What will you pledge?


Time to involve women in post-conflict rebuilding


These past few months have seen many advances on women’s participation in post-conflict settings; at least on paper.  

In September, female world leaders gathered in New York to speak about the benefits of involving women in politics, in particular after war. In October, the UN Security Council called for increased participation of women in conflict resolution and peace-building. Just last week, the UN General Assembly adopted a resolution spelling out state obligations to further women’s participation in all settings, in particular countries in political transition.

The reality, though, is starkly different. 

On 20 October, world leaders met with the transitional government of Libya to discuss donations and support for this post-conflict counntry. In the lead-up to the donor conference, civil society and UN experts expressed deep concern about the overwhelmingly male official Libyan delegation. Some reported a push from the Libyan government to keep female civil society representatives away too.

And as we approach the 10-year anniversary of the fall of the Taliban regime in Afghanistan, to be marked with a donor conference in Bonn on December 5, it is unclear whether the Afghan government will include women in its official delegation, and whether Afghan women’s groups will be allowed to speak and participate meaningfully. The case of Afghanistan is particularly ironic because a key justification for international intervention in the first place was the Taliban’s appalling record on women’s rights. 

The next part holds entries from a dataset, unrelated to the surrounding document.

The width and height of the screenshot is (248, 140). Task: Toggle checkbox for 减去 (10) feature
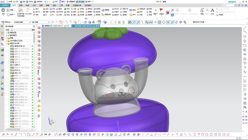[11, 73]
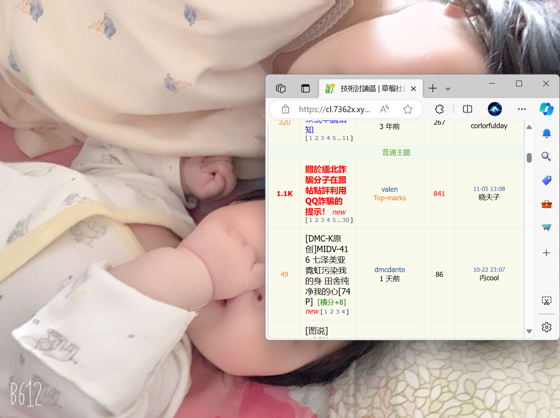Open the browser Extensions puzzle icon
560x418 pixels.
[439, 109]
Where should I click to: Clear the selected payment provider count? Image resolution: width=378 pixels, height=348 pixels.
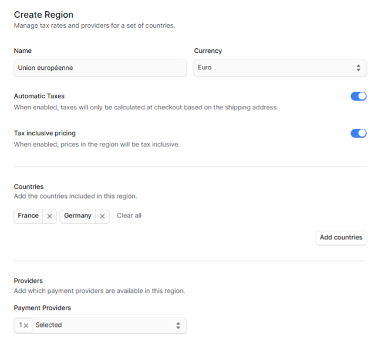(x=23, y=325)
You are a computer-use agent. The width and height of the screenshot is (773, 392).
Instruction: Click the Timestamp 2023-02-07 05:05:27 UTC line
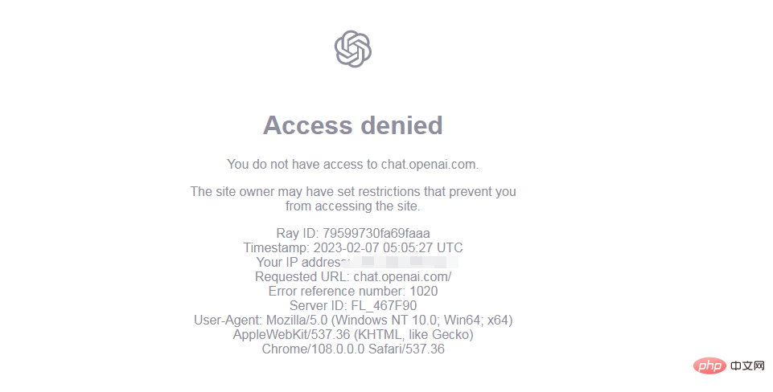point(353,247)
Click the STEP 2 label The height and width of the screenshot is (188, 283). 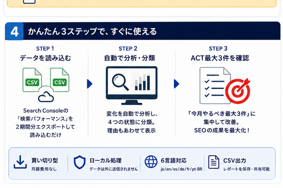(x=128, y=49)
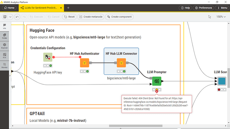Click the horizontal canvas scrollbar thumb

(x=136, y=126)
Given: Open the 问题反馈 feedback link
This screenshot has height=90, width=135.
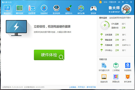Looking at the screenshot, I should (112, 2).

Perhaps we should no longer feel surprised at the snail's pace with which promises on women in conflict are implemented. Even on rape in war, arguably the least controversial women’s rights issue, individual states as well as the international community are dragging their feet.  

There is no conflict in recent history where women and girls have not been targeted for sexual violence, whether as a form of torture, as a method to humiliate the enemy, or with a view to spreading terror and despair. Yet it took decades of reports on vicious sexual violence in conflicts across the globe before the UN Security Council set up an office to gather information and push for action. 

Some countries that have emerged out of conflict, such as Cote d'Ivoire and Bosnia and Herzegovina, do not adequately criminalize rape in their domestic laws. More generally, the vast majority of countries fail to prosecute and address both rape and violence against women. 

Women and girls who report sexual violence face stigma, ostracism and disbelief from the authorities who fail to follow up their cases, and from their own families and communities who blame the victims for the abuse.

Yet there is something about the current climate of change that inspires hope. There is certainly a gulf of difference between the Arab Spring revolutions and the Occupy movement sweeping through the North American continent.  For one thing, while the police have almost certainly used undue force on some of the Occupy participants in New York and elsewhere, demonstrators there need not fear for their lives.  This is not the case of those pushing for change in Syria, Yemen, Egypt, Libya and beyond. 

But the call for equality is a unifying element of the demands presented by the popular movements most everywhere. Therefore, regardless of where we are and whether we feel affinity for any of these movements, as we commemorate November 25, the International Day to Eliminate Violence Against Women, let us remind each other that equality means equality for women too.   

These past few months have been big on words and renewed promises on women’s participation, in particular in post-conflict settings. While it is incumbent on all of us to make sure these promises are kept, governments have a special obligation to ensure equality.  This is true whether the government represents a country recently out of conflict, still experiencing high levels of general violence, or a peaceful country merely contemplating financial support for change.  

Change is possible.  Change that secures equality is essential.  We just have to commit to actually making change happen.